Das Gras kitzelt, die Disteln stechen. Aber in diesem Augenblick der Gelöstheit und der Gelassenheit ertrage ich es nicht nur widerwillig (weil ich mich ja entschieden habe, zu ruhen und zu sonnen) ich kann es lachend und lächelnd annehmen. Ich merke, wie schön es ist, die Natur zu spüren und so auch zu genießen. Es ist das eine, im Gebet einen tiefen Dank für die Schönheit der Natur auszusprechen, etwas anderes ist es, die Natur wirklich zu spüren, ihr nicht nur als sogenannte Krone der Schöpfung großherzig Schutz zu versprechen, sondern sie auch zu spüren. Und so war es in dieser Mittagsstunde. Ich träumte mit offenen Augen, sah die Sonne über mir und spürte die Grashalmen unter mir. Und noch mehr: Die lästigen Fliegen und Mücken, die wir sonst ohne nachzudenken mit ausschweifenden Handbewegungen von uns zu vertreiben versuchen (was meist zwecklos ist) umkreisten mich. Ich spürte die Ameisen, die Libelle, die sich auf meinen Fuß setzte. Und sogar ein Feuerlurch besuchte mich hautnah, da er die Barriere meines Hosenbeines überwand und an meinem Bein hochkrabbelte. Ich spürte das Leben, das in Gestalt der Tiere mir nahe kam und ich verscheuchte nichts und die Bremse hat mich nicht gestochen und der Lurch hat unbekümmert den Weg aus meinem Hosenbein zurückgefunden und zwei Bergziegen, die sich mir ohne Scheu genähert haben, schauten mir in die Augen,

was mich ehrte, auch wenn sie mir den direkten Zugang zur Sonne einen Augenblick verwehrt haben.

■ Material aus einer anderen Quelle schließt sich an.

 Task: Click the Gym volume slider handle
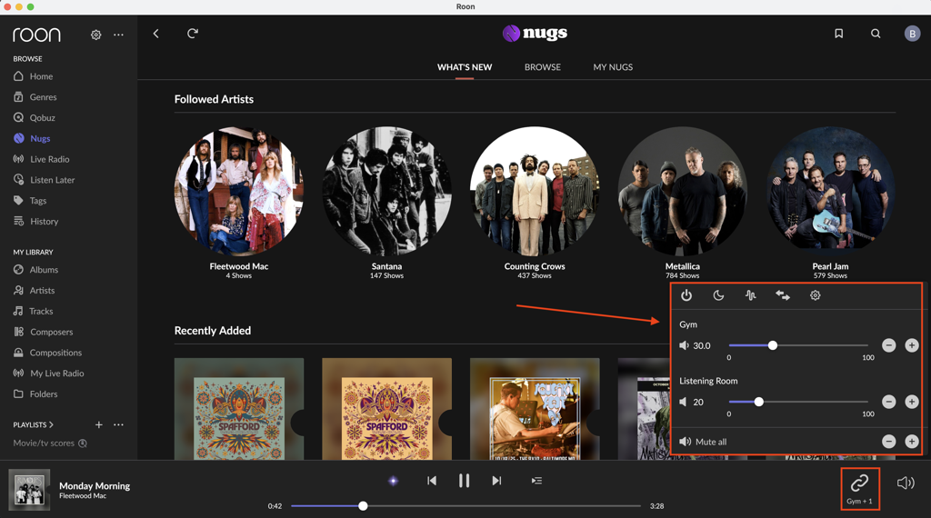click(x=773, y=345)
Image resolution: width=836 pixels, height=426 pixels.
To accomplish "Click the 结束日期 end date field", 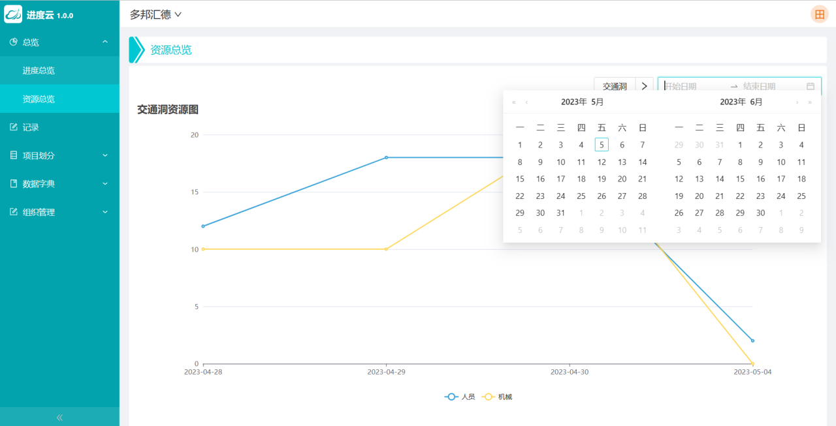I will pyautogui.click(x=760, y=86).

Später erinnerte ich mich eines Satzes von Albert Schweitzer, der in „Kultur und Ethik“ einmal geschrieben hat: 

„Wie die Hausfrau, die die Stube gescheuert hat, Sorge trägt, dass die Türe zu ist, damit ja der Hund nicht hereinkomme und das getane Werk durch die Spuren seiner Pfoten entstelle, so also wachen die europäischen Denker darüber, dass ihnen keine Tiere in der Ethik herumlaufen“. Und auch wenn mir weder Lamm noch Wolf, weder Schlange noch Löwe zu nahe gekommen sind, so kam mir der Gedanke Jesaja’s doch nahe: „Wolf und Lamm werden beieinander weiden, der Löwe wird Stroh fressen wie eine Rind und Staub wird die Speise der Schlange sein. Nicht werden sie schaden und Unheil stiften auf meinem ganzen heiligen Berg, spricht Jahwe.“ Mir wurde in diesem kleinen geschenkten Moment deutlich, dass die Natur und alles, was lebt in ihr, mir Mensch vertraut – von Gott. Ein Gebet ist ein ins Wort gefasste Vertrauen darauf, dass alles Leben in der Obhut Gottes liegt.

 

Diese unerwartete Almwiesen-Erfahrung ist mir bis heute ein Gebet, dass ich immer wieder bete. Gebet ist in erster Linie: Dank für das Geschenk des Lebens. Hegel spricht einmal von der „Andacht des Denkens“; Ich habe den Augenblick des Verweilens als eine „Andacht des Spürens“ erfahren. Gebet ist der Zusammenfall von Denken und Spüren.

 

Oscar Wilde schrieb einmal: „Ich bin dahin gelangt, das Schweigen zu lieben. Schweigen scheint mir das einzige zu sein, was uns heutzutage unser Leben geheimnisvoll und wunderbar machen kann.“

In solch ein Schweigen, dort damals auf der Ritten-Alm sind mir Gebetsworte ins Herz gefallen: „Danke, Gott, Danke: für die Sonne und die Disteln, für die Bremsen und die Bergziegen. Danke, dass der Dank mein Leben bestimmt“.

 

Ich wünsche uns, dass Sie, dass ich, dass wir, in diesen ungewöhnlichen Zeiten immer noch einen Grund finden zu danken.